Boubacar Boris Diop:

” On n’attendait certes pas de Nicolas Sarkozy qu’il regrette publiquement l´implication de son pays – qui ne fait plus l’ombre d’un doute – dans le génocide des Tutsi du Rwanda”

mais d'après Achille Mbembe :

“Nicolas Sarkozy a en outre cru devoir inviter son auditoire à distinguer entre les “bons” et les “mauvais” colonisateurs. Admettrait-il qu´un Allemand applique la même grille de lecture à l´histoire de son pays?”

Parmi les commentateurs, R.G. demande:

“L’Allemand Willy Brandt s’est agenouillé à Varsovie, au nom du peuple allemand, en repentance pour les crimes nazis. Quel premier ministre de Grande-Bretagne ira s’agenouiller un jour à Lagos, Freetown, New Delhi, etc., au nom du peuple anglais, en repentance pour les crimes de la colonisation ?”

Le verdict de Boubacar Boris Diop est sévère, mais il remercie aussi Nicolas Sarkozy:

“Il ne tardera pas à s´en rendre compte : les Africains et les Nègres de la diaspora ne le lui pardonneront jamais. La bonne vieille langue de bois aurait mieux servi les intérêts de son pays. Elle lui aurait en outre évité ces effets oratoires si empruntés qu´ils en étaient parfois un peu pathétiques.

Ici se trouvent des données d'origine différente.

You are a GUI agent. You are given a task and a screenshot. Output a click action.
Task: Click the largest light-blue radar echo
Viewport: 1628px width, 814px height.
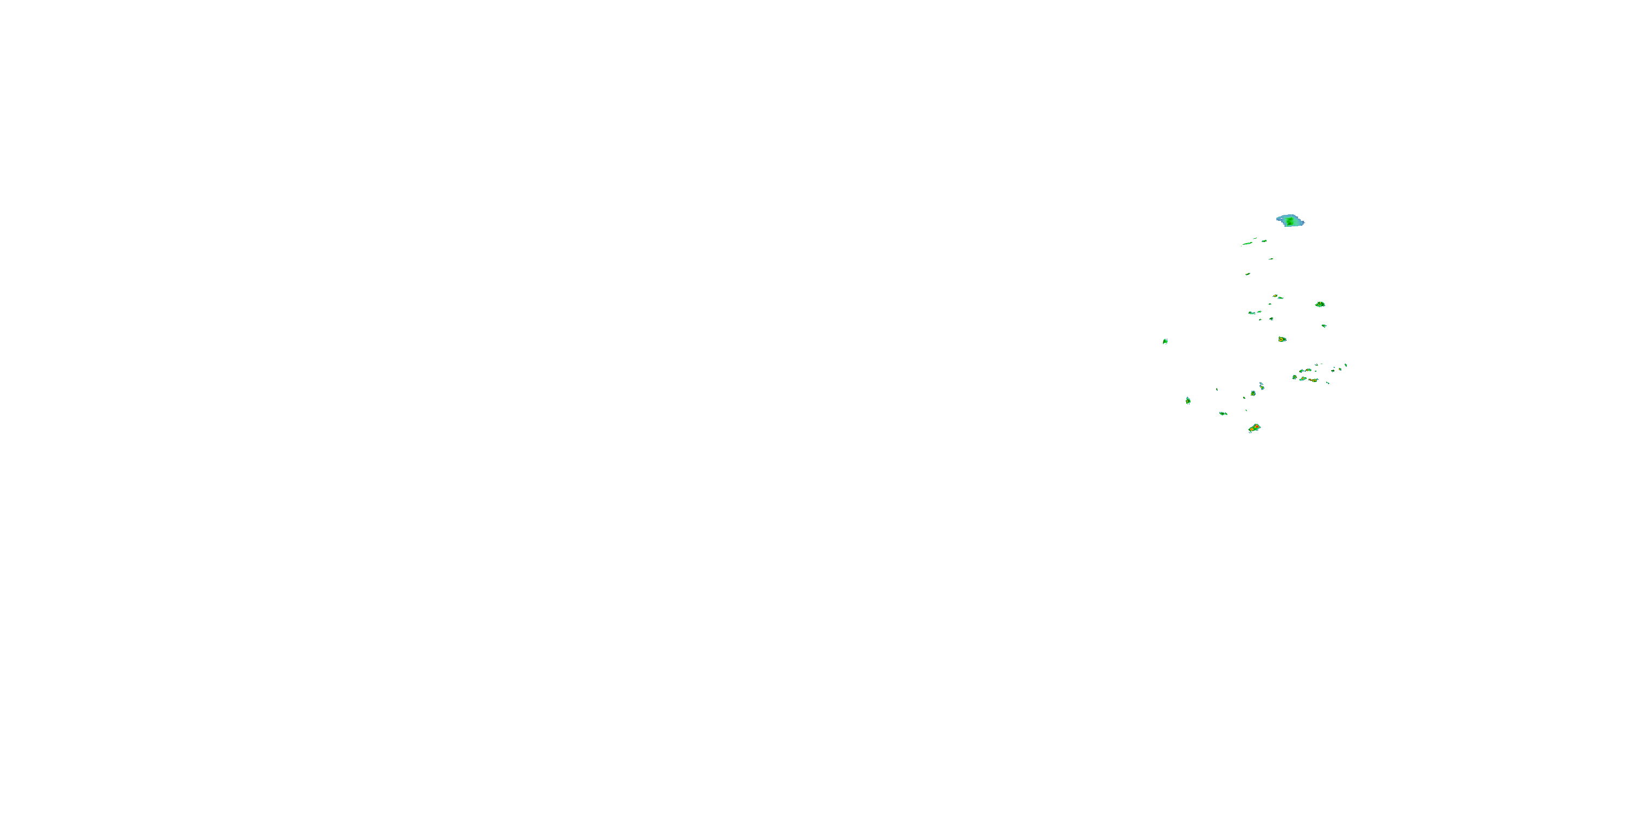click(x=1290, y=220)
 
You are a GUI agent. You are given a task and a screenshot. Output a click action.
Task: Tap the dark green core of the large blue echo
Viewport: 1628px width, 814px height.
click(x=1289, y=222)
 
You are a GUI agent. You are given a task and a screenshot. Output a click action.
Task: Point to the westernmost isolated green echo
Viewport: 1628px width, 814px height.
click(x=1165, y=341)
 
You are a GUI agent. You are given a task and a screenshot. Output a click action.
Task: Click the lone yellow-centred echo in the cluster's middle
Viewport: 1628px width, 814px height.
click(x=1282, y=339)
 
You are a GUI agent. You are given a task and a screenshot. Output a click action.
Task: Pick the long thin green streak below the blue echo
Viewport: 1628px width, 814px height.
click(x=1248, y=243)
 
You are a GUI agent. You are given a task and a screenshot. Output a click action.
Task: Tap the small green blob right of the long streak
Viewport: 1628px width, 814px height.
click(x=1264, y=240)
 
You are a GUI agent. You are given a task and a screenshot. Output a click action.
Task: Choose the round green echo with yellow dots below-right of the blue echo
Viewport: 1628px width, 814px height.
click(x=1320, y=304)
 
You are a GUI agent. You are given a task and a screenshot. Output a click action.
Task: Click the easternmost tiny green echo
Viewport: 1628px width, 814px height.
click(x=1345, y=365)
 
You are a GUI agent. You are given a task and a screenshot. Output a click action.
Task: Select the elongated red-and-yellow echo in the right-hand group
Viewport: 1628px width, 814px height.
click(x=1313, y=380)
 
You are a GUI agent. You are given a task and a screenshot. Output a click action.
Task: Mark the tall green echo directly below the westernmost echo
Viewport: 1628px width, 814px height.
click(x=1188, y=400)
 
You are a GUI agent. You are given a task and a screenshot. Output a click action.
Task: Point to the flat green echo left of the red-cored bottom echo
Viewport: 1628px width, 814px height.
click(x=1223, y=414)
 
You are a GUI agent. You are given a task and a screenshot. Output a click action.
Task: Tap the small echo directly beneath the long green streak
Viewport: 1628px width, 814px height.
click(x=1248, y=274)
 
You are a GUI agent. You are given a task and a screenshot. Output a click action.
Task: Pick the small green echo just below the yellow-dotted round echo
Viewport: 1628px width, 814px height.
click(x=1324, y=326)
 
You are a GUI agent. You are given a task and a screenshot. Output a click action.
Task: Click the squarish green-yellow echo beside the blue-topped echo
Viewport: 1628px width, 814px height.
click(x=1252, y=393)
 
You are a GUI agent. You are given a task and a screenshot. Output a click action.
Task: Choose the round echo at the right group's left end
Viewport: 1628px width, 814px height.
click(x=1294, y=377)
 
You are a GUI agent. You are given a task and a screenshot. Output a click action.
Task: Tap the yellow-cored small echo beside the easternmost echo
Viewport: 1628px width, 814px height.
click(x=1340, y=368)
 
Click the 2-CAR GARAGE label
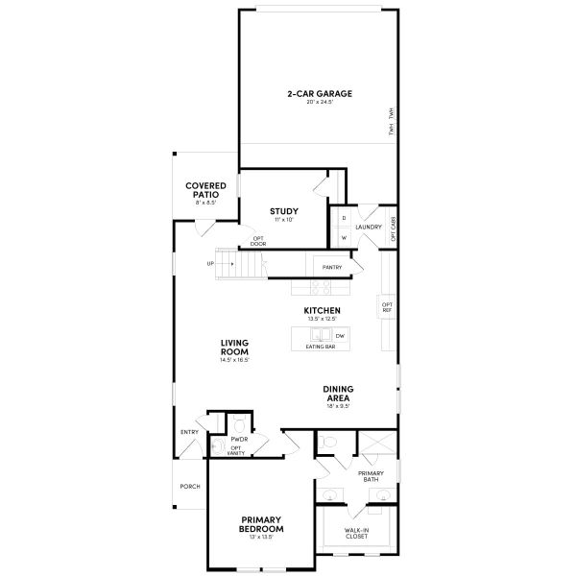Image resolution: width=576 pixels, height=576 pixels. (319, 93)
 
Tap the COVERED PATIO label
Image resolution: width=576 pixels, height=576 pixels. (205, 189)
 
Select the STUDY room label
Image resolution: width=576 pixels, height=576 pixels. (283, 211)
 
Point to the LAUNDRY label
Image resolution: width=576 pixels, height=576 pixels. (369, 228)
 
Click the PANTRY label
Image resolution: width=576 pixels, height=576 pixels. (333, 268)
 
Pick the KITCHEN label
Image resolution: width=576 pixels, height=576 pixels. (322, 310)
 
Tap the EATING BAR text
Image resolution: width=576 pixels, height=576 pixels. (320, 346)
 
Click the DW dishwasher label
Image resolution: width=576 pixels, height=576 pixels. (339, 335)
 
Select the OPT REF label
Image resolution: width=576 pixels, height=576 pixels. (387, 308)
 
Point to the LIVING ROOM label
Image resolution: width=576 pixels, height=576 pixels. (234, 347)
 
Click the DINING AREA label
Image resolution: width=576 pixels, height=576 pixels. (339, 393)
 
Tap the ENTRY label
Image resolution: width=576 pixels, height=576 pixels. (189, 432)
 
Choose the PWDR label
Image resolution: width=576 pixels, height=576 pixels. (239, 439)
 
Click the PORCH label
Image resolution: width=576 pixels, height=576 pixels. (190, 487)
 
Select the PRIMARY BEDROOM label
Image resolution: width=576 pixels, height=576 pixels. (261, 526)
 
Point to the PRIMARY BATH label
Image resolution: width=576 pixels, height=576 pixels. (371, 476)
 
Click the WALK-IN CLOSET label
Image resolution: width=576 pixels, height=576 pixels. (356, 533)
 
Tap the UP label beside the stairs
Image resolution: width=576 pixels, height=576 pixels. (209, 263)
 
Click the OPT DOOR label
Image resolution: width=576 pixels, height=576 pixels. (257, 241)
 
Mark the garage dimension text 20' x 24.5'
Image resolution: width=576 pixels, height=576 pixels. (319, 102)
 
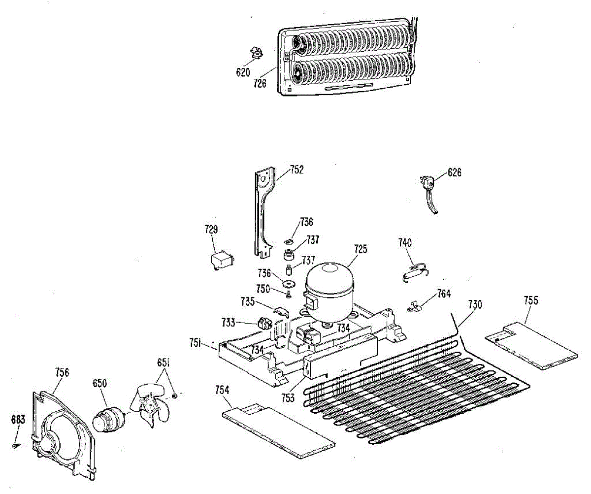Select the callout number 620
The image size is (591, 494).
[x=242, y=72]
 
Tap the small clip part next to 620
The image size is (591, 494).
[x=256, y=52]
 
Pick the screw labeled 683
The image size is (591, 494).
[x=16, y=445]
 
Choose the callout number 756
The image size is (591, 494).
[x=62, y=372]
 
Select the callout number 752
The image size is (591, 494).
[x=297, y=170]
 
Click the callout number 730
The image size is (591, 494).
[x=475, y=304]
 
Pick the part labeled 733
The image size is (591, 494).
[x=265, y=324]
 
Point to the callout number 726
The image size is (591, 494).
[x=260, y=84]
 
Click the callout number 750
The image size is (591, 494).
[x=263, y=289]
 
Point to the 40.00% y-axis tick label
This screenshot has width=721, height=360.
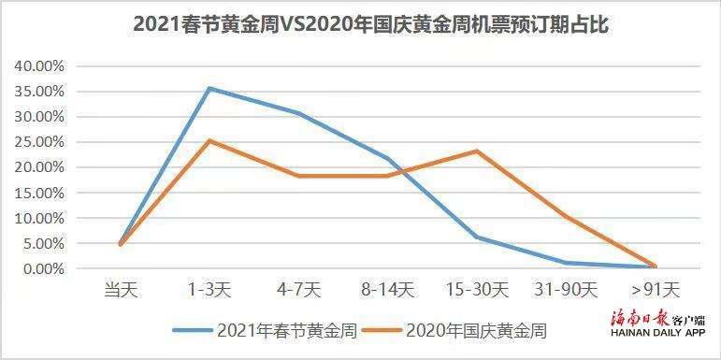[x=37, y=66]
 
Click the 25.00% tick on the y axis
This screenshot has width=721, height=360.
[x=37, y=142]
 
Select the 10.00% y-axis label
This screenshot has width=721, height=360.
[x=37, y=218]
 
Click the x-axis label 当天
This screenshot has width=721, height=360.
[x=121, y=291]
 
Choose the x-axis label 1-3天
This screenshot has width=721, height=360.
[x=209, y=291]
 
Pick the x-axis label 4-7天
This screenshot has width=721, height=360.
[x=298, y=291]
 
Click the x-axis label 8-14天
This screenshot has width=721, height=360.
[x=388, y=291]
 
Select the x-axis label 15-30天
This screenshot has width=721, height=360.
[x=477, y=291]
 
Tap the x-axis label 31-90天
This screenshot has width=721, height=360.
[x=566, y=291]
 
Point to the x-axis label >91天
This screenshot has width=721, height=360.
[x=656, y=291]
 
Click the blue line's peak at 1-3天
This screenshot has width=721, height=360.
[x=209, y=88]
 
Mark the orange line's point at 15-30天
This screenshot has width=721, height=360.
[x=477, y=151]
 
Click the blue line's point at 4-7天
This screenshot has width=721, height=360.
[x=298, y=113]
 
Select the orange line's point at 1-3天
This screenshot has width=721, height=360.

A l´arrivée on a presque envie de remercier Nicolas Sarkozy d´être venu nous apporter, bien malgré lui, la bonne nouvelle : en Françafrique, depuis le 16 mai 2007, le Roi est nul.”

Achille Mbembe remet fermement le sort de l'Afrique entre les mains des Africains et déboute la France.

“Aujourd’hui, y compris parmi les Africains francophones dont la servilité à l’égard de la France est particulièrement accusée et qui sont séduits par les sirènes du nativisme et de la condition victimaire, beaucoup d’esprits savent pertinemment que le sort du continent, ou encore son avenir, ne dépend pas de la France. Après un demi-siècle de décolonisation formelle, les jeunes générations ont appris que de la France, tout comme des autres puissances mondiales, il ne faut pas attendre grand-chose. Les Africains se sauveront eux-mêmes ou ils périront.”

“Pour l’heure, et s’agissant de l’Afrique, il manque tout simplement à la France le crédit moral qui lui permettrait de parler avec certitude et autorité.”